USDA funding helped link Tripsacum work with Cornell Univ. researchers. 955 accessions have been regenerated in the last three years. NCGRP has received 2,611 accessions from CIMMYT for secure backup. 1300 samples were sent to NCGRP this year.

Funding pressure for genebank resources continues. Concern over transgenics in the collection led to an IPGRI conference dealing with unintentional contamination. A draft policy on unintentional contamination will be posted on IPGRI’s website; Dr. Taba is requesting comments from Maize CGC members.

Dr. Jonathan Crouch is the new head of the Genetics Resources Program. Marianne Banzinger will be the African Program Director.

15. Genomics: E. Coe and M. Polacco

Genome Assembly:
Ed Coe reported that a sequencing-ready physical/genetic map with high coverage and accuracy has been constructed. About 91% of the genome is assembled into contigs; about 78% is anchored to the genetic map. Repetitive sequences (60% of the genome) and duplications have not prevented assembling. Maize FPC was first released on 7/26/01. High-information-content fingerprinting and rice synteny have been incorporated. There is approximately 17x depth-of-coverage in BAC clones. See Dr. Coe’s report for more details. There are now 2,002 loci detected by SSR probes available for crop improvement applications. There are 3,882 mapped RFLP loci, most of which have sequence information, and 388 mapped SNP/INDEL loci.
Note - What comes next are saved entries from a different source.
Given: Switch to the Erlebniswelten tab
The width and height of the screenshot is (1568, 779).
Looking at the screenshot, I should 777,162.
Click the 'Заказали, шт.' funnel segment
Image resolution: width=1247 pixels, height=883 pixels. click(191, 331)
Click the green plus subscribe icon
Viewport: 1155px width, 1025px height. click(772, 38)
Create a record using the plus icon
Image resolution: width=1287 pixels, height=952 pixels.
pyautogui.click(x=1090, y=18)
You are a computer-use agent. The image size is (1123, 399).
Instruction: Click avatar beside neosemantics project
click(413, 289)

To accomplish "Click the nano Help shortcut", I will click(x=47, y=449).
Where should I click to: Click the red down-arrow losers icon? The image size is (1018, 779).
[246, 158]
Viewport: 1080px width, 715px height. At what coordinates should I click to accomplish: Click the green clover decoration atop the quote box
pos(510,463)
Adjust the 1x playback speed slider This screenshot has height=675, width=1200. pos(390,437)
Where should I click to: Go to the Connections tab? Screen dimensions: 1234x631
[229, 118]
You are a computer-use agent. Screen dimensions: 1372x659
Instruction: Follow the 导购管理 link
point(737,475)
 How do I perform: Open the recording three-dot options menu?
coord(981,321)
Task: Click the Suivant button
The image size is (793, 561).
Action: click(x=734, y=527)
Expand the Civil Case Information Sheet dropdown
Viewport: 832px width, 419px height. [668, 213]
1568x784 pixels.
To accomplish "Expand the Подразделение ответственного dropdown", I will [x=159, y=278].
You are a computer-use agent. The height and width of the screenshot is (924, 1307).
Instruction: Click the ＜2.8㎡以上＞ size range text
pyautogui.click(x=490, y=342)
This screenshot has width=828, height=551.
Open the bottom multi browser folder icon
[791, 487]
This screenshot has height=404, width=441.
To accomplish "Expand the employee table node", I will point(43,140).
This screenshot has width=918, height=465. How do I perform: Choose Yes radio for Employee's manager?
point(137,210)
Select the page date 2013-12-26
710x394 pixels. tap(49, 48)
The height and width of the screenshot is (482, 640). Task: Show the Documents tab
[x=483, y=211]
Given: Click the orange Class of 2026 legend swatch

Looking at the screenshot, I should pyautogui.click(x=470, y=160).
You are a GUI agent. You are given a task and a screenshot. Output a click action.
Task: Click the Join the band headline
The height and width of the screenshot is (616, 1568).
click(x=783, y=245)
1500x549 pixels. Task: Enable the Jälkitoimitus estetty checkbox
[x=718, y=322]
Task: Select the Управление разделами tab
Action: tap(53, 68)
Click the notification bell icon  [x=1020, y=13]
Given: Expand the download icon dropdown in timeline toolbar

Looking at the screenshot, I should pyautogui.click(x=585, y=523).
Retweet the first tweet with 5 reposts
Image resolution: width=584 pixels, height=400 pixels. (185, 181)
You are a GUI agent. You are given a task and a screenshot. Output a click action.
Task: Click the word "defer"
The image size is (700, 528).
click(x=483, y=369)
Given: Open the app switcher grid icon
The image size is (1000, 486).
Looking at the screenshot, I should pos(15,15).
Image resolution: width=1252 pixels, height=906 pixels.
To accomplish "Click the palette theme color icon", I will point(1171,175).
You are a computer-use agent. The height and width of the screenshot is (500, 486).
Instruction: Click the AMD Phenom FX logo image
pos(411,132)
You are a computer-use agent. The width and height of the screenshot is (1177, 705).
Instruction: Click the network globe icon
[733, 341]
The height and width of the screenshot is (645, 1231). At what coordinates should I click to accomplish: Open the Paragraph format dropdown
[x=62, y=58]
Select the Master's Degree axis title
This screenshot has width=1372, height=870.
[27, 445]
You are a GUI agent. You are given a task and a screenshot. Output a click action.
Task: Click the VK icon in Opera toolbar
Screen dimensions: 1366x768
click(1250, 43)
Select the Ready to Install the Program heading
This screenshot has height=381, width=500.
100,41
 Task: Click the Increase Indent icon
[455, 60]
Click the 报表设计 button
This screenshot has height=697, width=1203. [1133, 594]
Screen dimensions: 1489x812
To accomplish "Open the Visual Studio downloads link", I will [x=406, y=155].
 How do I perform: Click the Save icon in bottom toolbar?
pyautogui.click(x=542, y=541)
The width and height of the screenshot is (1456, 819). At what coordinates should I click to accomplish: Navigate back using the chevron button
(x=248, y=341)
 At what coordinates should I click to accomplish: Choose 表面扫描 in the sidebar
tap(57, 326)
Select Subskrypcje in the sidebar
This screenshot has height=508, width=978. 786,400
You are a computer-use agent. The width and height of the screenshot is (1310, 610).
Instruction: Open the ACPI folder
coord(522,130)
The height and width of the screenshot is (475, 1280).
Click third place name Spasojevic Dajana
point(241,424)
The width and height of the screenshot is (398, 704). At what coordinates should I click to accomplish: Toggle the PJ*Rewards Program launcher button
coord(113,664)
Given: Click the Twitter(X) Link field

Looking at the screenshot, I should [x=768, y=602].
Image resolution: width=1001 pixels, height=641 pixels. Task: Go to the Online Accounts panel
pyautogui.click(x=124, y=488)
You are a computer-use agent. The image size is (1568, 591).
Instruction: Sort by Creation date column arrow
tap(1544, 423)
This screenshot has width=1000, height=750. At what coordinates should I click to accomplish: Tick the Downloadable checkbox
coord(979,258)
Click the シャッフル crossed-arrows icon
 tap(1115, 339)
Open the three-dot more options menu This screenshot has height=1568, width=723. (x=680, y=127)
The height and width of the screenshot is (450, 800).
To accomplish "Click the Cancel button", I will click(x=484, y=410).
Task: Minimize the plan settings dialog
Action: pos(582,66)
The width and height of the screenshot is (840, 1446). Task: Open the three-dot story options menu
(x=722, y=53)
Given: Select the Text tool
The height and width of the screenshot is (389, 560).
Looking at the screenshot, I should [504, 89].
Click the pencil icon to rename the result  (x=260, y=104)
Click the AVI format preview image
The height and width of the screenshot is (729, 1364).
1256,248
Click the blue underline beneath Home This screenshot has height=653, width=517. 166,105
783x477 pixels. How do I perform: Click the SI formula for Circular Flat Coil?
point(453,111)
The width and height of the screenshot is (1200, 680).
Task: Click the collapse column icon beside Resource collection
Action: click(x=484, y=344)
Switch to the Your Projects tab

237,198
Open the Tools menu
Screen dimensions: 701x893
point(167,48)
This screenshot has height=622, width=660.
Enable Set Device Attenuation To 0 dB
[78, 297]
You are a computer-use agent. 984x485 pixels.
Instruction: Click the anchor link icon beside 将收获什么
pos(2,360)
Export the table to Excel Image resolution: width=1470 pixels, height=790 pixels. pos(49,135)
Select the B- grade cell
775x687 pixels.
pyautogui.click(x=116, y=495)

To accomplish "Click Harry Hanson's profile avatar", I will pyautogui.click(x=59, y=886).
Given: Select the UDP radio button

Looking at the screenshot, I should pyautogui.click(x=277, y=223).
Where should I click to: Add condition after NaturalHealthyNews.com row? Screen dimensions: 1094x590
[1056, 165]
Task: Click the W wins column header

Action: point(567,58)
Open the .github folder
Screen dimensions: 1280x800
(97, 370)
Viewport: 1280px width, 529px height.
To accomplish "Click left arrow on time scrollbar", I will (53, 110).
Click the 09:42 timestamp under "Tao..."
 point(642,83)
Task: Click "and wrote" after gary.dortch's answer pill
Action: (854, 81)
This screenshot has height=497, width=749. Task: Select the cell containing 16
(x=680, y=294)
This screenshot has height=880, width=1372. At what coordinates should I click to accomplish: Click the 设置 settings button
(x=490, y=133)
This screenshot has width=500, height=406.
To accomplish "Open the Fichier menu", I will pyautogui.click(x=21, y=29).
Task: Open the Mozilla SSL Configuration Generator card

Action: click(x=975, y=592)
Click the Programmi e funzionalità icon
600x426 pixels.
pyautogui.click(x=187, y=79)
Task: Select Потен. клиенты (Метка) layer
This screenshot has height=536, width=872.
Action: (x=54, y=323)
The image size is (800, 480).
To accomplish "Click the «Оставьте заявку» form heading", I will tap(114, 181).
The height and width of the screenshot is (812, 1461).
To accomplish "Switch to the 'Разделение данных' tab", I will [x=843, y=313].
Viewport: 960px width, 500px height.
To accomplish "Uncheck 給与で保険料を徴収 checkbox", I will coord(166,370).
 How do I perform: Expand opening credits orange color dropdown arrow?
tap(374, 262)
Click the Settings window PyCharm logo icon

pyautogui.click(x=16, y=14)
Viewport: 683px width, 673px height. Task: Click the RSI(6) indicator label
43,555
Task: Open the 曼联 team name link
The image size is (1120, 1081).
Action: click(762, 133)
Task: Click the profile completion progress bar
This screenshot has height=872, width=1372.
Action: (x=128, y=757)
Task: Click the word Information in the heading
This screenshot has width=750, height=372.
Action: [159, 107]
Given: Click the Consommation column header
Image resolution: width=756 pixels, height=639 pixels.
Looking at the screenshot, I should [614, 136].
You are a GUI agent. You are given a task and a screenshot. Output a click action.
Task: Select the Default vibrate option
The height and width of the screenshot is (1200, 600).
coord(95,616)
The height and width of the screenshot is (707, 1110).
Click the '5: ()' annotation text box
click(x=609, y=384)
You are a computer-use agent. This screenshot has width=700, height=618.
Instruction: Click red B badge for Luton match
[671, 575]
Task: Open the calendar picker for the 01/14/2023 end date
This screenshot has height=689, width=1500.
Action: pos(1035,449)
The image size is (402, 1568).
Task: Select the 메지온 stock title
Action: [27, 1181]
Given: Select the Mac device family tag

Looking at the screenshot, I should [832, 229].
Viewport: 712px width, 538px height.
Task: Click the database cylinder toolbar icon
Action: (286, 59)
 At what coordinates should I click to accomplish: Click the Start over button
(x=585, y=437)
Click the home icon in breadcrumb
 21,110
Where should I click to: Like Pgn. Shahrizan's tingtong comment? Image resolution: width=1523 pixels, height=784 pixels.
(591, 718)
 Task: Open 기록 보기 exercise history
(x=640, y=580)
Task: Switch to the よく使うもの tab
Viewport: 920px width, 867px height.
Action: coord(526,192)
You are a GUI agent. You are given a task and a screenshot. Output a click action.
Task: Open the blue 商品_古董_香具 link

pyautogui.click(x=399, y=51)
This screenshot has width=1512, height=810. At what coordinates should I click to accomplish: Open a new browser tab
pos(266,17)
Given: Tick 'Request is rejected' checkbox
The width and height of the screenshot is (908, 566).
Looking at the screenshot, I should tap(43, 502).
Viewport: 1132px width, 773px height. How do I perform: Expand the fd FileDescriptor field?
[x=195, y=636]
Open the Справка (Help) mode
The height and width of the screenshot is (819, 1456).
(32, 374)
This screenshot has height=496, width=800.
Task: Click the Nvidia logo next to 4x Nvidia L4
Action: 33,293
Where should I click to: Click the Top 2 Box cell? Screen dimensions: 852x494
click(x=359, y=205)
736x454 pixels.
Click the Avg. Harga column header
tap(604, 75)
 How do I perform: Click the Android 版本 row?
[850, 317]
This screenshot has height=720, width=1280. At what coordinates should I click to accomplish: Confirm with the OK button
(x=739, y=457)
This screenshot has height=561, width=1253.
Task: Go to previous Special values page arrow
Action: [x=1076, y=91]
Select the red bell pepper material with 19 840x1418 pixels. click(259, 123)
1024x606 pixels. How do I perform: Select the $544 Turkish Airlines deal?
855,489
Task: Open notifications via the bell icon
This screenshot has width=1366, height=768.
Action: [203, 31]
GenBank contains over 438,000 EST’s representing over 58,000 unique sequences. At least 944 of these have been mapped genetically; over 13,000 have been mapped physically to contigs. There are over 81,000 sequence-tagged sites, and over 1,885,000 genomic sequences in GenBank.

Diversity Data:
Mary Polacco reported that Marilyn Warburton (CIMMYT) has determined SSR alleles for 66 public SSRs, and various populations from CIMMYT and Zimbabwe. Data were partly curated at CIMMYT using nomenclature and schema representation from MaizeGDB.

Maize Mapping Project; Maize Evolution Project; Maize Diversity Project. SNP and INDELs.
Mary reported that several hundred genes with low copy number (1-2) overgo probes on BAC contigs are being sequenced for some two dozen corn belt, tropical and wild maize relatives. Early data provided by Mike McMullen has been incorporated into MaizeGDB. Bioinformatics for data from the Maize Diversity Project is being handled by Gramene, as is SNP representation for rice and wheat.

Map integration to enhance genetic scaffold for anchoring BAC contigs has resulted in a simple strategy to merge map sets, retain relative order of all markers and assign approximate IBM map coordinates. The output is called IBM neighbors. The intermediate steps in the process have resulted in maps useful in their own right, which are provided in Maize GDB. To date, only genetically mapped loci are included; in the future, all potential genetic markers (unigenes; SSR) that have been ordered on anchored BAC contigs will be included on the IBM neighbors.

Traits for Comparative Studies:
Mary reported that MaizeGDB is supplying 1502 QTL positions to Gramene using a controlled vocabulary for traits (harmonized with GRIN and with Gramene), and positions as coordinate range on the IBM maps, based on assigned bin values. This project involves Grainegenes also.